- Quoted passage -
▽

A woman with her devices.

We’re living more of our lives online than ever. Due in large part to the pandemic, e-commerce was up 32.4 percent in 2020 over the previous year (United States Department of Commerce). And we’re using telehealth services at a rate that’s 38 times higher than before the pandemic (McKinsey & Company).

But with the convenience of online banking, Amazon, Etsy and eBay, healthcare portals, and 24/7 connectivity come increased risks of a cyberattacker stealing your identity or hijacking your computer.

Kees Leune, PhD, is an assistant professor of mathematics and computer science who also serves as Adelphi’s information security officer. In the latter role, he leads a team of IT professionals tasked with keeping Adelphi’s computers and servers secure.

Dr. Leune explained that while data breaches at large corporations or government entities make headlines, attacks on individuals aren’t as nearly well publicized. He explained that an attacker can break into your computer and “steal your usernames and passwords or other personal information and sell that for a profit, or unleash crypto-mining software so your computer is creating Bitcoin for someone else, and all you get is the electric bill. This happens quite regularly.”

And when it does, anything on your hard drive—tax returns, personal photos, the novel you’re writing—can be “encrypted and lost, and there’s no getting it back,” he said.

△

- What you are asked to do -
By what percentage did e-commerce grow in 2020 over the previous year, according to the article on online safety? Answer using only the article on online safety.

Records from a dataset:
▽

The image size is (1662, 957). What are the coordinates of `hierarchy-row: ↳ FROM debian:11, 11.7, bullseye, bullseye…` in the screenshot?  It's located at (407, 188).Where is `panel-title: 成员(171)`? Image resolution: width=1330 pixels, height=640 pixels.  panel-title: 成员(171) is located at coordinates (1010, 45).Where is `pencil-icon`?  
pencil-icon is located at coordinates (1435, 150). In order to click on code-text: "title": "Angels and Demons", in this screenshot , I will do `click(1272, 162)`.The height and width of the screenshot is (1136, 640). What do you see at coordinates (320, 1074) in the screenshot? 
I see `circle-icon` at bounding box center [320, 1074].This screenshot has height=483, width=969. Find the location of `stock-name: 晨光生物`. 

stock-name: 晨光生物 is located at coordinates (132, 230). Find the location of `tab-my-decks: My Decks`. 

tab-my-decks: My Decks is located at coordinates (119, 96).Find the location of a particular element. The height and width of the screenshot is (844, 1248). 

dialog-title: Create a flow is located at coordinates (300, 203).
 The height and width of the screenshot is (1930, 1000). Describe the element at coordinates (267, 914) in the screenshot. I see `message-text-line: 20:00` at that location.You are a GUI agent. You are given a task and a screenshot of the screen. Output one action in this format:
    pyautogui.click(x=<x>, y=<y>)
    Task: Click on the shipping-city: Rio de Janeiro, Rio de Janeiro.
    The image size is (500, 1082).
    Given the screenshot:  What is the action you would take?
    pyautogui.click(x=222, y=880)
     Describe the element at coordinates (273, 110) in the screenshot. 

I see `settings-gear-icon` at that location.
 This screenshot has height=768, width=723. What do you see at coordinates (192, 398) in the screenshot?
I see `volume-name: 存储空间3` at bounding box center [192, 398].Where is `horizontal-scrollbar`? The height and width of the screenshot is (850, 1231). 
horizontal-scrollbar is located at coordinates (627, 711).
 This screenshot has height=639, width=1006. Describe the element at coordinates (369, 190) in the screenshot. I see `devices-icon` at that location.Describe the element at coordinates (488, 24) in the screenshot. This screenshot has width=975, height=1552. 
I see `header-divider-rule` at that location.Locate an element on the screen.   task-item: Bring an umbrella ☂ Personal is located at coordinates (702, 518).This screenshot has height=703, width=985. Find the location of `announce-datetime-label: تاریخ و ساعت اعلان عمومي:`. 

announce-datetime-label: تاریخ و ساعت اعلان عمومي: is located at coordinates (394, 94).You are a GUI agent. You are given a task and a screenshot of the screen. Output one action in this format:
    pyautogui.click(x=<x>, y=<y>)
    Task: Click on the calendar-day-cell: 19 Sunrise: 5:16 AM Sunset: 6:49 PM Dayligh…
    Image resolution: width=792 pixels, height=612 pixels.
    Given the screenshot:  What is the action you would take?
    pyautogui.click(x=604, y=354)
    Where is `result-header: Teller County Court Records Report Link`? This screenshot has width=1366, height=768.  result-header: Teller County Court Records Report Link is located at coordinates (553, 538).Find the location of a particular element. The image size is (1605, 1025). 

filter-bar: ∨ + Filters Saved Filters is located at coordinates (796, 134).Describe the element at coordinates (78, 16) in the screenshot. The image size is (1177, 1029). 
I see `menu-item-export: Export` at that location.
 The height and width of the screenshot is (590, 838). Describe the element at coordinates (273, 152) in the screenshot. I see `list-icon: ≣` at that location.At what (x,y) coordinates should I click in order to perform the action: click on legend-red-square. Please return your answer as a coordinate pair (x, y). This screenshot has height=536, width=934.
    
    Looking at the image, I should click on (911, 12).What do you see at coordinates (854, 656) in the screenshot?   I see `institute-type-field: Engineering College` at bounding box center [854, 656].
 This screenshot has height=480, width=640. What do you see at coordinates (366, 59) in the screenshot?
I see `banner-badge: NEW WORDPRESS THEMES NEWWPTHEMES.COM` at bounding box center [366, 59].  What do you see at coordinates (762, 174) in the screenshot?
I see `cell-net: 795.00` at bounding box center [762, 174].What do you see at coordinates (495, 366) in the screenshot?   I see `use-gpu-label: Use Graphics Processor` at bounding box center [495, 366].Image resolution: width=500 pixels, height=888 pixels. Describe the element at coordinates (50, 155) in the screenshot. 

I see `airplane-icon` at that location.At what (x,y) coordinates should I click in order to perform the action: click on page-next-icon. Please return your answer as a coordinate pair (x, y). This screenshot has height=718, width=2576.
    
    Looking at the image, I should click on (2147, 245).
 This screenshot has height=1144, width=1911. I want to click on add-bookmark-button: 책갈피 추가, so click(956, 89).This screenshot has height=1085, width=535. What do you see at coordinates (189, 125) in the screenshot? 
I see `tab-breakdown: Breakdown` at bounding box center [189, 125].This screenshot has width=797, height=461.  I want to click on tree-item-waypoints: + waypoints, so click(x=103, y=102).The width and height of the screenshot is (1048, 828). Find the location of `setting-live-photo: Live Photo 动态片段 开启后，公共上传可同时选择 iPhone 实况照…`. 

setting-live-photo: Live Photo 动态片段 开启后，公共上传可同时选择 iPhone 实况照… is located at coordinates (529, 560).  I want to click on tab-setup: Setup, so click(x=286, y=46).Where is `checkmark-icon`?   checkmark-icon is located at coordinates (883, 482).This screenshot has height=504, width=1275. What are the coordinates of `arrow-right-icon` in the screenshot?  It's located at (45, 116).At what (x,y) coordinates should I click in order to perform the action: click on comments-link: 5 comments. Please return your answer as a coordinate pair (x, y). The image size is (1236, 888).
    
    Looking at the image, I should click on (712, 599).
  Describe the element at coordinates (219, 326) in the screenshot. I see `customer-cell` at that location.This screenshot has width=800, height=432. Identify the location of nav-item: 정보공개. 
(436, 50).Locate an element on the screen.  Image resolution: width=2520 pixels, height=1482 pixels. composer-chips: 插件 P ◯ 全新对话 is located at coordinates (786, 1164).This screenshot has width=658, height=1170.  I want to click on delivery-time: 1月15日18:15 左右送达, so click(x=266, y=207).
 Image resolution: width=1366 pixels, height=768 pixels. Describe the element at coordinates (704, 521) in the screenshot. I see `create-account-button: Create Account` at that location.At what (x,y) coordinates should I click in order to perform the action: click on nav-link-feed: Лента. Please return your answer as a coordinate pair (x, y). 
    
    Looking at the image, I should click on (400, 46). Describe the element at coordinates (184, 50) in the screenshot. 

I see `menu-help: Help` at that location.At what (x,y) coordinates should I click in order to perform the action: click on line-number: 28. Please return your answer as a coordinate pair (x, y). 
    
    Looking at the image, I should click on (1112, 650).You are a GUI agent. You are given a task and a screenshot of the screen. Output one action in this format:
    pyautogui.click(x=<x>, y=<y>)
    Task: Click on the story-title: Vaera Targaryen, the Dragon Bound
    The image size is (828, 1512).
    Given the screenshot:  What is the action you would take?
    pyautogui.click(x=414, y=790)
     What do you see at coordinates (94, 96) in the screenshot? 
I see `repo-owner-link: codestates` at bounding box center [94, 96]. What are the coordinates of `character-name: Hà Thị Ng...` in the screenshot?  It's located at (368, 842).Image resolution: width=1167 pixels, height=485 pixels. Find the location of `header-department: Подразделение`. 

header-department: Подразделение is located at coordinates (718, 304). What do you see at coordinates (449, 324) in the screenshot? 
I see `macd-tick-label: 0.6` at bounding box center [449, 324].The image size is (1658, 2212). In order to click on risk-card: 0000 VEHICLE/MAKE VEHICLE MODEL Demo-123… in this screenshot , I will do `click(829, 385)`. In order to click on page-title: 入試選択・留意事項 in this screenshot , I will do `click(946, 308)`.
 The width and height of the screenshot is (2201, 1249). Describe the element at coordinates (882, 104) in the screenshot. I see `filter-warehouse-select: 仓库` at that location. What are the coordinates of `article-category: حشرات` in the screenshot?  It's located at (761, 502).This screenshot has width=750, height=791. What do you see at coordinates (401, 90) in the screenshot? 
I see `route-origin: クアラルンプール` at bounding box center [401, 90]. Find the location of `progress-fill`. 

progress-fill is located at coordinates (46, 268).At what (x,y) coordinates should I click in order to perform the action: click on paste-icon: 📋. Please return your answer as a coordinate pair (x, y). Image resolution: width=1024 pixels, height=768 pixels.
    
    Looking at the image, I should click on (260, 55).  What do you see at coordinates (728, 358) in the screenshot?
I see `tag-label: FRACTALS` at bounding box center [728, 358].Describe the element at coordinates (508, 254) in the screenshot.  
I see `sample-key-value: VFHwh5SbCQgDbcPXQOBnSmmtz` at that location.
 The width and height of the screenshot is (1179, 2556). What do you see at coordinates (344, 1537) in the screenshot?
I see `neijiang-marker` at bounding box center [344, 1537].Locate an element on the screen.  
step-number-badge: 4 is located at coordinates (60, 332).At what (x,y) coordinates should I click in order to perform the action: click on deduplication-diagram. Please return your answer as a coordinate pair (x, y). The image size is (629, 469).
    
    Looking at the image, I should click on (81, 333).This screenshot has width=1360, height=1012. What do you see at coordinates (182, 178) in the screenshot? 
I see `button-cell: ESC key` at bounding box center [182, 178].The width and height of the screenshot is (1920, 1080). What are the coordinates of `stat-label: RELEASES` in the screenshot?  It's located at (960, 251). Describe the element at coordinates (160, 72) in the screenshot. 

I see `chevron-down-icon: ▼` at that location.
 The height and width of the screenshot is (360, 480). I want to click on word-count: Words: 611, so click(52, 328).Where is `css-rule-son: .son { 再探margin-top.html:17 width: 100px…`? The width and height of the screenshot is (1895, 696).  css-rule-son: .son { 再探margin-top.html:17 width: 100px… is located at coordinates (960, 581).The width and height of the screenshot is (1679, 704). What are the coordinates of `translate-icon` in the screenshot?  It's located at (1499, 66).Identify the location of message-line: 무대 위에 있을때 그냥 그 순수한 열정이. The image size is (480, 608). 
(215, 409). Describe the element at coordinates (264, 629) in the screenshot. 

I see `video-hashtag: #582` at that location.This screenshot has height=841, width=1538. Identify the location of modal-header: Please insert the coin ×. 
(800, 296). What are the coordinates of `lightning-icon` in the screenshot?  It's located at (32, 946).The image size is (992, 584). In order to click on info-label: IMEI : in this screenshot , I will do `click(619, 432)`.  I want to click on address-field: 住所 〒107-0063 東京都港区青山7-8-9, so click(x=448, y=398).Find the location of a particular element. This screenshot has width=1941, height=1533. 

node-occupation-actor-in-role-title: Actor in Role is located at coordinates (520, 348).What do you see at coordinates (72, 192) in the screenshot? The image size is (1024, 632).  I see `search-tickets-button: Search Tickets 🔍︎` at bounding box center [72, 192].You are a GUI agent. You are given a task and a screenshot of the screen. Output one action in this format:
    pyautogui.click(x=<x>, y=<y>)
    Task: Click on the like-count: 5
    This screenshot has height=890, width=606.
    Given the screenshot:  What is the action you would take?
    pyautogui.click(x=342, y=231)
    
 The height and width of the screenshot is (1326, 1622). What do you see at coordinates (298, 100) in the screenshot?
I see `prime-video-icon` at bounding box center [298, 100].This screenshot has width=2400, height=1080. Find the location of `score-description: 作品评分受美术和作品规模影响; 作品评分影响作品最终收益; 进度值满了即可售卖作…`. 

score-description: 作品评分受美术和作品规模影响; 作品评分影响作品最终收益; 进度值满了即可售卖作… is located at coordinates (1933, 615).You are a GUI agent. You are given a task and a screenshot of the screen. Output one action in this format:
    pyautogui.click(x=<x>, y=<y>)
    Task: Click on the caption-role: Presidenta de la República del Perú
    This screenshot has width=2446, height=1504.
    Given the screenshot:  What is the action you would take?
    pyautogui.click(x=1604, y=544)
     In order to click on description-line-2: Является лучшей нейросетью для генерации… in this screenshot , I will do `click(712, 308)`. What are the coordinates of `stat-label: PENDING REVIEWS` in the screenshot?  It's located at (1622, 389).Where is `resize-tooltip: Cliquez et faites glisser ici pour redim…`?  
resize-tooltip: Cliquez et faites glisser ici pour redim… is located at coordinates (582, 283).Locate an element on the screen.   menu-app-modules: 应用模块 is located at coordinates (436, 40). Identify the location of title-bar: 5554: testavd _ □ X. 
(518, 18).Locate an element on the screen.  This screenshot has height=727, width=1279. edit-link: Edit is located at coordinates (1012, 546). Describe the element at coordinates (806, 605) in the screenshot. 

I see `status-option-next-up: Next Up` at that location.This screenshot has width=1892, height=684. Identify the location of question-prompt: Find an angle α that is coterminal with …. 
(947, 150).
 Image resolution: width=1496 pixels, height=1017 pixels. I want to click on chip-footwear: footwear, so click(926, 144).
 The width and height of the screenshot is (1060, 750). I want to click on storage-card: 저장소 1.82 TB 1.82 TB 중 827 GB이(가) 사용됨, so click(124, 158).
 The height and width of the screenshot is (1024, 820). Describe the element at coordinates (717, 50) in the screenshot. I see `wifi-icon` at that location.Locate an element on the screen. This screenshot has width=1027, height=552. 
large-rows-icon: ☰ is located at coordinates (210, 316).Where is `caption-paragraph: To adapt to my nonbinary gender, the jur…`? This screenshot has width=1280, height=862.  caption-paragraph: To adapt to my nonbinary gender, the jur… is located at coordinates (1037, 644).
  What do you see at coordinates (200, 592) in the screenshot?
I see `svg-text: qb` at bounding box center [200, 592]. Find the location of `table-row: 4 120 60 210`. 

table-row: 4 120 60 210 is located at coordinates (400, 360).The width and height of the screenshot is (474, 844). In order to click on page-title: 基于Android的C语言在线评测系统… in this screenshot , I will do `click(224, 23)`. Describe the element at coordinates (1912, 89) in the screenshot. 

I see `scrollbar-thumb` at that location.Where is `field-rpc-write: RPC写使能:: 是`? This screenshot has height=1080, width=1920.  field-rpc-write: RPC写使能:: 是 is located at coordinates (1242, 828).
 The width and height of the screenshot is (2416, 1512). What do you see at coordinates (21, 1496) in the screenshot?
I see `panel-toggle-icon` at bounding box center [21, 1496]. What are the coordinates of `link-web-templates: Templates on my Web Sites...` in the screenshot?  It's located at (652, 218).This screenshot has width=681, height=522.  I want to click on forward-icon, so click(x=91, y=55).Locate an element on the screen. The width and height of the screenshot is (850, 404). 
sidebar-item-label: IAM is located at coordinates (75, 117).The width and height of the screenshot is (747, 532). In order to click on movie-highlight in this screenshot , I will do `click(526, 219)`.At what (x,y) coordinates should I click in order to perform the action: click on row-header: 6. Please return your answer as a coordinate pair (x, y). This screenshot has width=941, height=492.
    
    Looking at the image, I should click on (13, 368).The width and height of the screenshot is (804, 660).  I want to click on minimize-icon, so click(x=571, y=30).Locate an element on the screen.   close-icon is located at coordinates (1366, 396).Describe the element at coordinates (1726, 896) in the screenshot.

△

- Reply -
32.4 percent